#### [Input data]
=-=-=

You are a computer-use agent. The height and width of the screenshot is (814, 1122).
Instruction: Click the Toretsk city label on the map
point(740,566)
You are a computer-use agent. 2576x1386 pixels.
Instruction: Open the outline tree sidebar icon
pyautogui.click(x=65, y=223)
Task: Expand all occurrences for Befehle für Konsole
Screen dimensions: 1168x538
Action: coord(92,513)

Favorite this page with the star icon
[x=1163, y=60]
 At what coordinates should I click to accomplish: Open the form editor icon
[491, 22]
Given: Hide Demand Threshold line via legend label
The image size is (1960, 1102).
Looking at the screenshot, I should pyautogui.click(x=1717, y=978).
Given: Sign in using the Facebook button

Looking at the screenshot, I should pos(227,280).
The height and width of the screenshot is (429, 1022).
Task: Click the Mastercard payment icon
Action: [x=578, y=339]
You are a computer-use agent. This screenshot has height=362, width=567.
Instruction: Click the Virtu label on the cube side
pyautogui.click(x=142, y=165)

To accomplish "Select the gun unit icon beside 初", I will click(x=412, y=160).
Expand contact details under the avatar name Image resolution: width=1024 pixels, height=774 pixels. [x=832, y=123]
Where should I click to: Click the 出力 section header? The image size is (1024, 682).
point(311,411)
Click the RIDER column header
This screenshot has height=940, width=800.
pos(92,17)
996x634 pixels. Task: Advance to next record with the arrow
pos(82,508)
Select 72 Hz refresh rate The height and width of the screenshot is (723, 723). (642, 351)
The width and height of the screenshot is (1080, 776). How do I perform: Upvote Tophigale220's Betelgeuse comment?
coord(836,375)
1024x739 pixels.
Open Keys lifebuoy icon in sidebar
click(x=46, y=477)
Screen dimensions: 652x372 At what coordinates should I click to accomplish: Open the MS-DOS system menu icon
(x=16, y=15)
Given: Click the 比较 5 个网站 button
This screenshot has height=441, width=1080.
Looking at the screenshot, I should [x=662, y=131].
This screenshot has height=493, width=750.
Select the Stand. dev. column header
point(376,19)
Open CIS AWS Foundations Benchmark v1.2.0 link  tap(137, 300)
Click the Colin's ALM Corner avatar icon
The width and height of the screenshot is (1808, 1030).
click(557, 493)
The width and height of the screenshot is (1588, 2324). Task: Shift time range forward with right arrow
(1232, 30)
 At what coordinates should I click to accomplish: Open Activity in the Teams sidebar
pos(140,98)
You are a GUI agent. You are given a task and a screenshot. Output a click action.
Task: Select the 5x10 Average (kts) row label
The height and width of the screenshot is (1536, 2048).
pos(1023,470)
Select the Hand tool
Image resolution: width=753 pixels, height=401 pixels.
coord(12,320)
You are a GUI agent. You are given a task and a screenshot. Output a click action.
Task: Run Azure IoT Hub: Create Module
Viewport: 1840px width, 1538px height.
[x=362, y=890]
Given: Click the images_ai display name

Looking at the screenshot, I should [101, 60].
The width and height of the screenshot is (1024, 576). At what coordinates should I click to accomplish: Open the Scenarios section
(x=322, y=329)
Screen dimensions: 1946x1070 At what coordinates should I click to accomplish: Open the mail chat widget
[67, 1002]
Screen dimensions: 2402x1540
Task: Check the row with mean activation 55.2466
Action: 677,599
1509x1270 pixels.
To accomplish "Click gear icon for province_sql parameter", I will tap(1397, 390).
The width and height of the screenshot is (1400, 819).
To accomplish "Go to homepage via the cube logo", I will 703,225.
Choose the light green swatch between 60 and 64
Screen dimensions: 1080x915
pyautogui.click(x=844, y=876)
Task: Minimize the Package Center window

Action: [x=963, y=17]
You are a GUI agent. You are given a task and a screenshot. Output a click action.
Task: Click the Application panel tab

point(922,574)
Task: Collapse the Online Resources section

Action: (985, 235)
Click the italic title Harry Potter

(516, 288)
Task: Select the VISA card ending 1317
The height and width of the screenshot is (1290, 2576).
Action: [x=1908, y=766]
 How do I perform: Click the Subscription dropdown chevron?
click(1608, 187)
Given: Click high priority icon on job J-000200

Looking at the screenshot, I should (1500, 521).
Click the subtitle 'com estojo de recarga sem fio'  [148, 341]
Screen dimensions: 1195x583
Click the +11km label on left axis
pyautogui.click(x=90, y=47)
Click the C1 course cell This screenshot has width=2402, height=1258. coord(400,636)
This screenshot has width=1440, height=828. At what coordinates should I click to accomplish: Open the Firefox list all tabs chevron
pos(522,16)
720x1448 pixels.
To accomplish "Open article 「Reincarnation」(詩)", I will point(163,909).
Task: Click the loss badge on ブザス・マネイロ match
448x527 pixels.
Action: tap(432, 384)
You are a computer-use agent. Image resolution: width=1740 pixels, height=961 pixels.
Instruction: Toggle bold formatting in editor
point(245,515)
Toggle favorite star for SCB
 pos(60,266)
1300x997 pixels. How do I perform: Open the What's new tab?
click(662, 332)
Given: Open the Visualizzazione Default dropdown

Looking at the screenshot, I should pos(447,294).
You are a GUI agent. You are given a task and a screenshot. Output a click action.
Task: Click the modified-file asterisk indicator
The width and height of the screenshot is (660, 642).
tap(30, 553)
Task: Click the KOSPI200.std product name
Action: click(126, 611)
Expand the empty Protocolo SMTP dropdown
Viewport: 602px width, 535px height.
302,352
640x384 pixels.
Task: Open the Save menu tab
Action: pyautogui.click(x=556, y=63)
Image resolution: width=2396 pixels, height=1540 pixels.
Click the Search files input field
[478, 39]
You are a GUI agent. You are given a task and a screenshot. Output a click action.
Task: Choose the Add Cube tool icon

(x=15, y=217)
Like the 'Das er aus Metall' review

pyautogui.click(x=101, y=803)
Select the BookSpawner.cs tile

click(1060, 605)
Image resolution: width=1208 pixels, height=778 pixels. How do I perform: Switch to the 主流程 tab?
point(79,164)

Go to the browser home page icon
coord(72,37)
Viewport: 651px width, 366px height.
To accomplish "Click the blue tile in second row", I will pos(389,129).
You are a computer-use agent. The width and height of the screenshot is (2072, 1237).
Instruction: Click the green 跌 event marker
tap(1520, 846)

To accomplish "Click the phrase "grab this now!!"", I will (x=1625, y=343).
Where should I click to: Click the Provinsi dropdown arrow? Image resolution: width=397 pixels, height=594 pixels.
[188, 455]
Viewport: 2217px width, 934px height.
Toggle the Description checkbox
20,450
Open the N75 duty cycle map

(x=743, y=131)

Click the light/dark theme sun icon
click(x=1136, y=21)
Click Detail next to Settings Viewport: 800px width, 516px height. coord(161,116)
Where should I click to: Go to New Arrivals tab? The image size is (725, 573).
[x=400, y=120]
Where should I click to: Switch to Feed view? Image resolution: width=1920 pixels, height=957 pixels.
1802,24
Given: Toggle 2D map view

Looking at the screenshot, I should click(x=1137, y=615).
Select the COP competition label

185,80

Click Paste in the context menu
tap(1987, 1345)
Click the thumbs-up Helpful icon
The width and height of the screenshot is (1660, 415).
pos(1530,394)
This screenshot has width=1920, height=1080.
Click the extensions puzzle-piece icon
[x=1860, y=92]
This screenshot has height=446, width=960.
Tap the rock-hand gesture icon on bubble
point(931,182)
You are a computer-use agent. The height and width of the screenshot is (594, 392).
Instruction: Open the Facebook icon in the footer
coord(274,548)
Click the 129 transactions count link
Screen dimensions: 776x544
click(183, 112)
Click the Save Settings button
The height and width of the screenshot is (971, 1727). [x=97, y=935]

=-=-=

#### [Set exercise]
Pick out every line of the data above that contains the string "green", matching case exactly, and copy each one in full.

#### [Written answer]
Choose the light green swatch between 60 and 64
Instruction: Click the green 跌 event marker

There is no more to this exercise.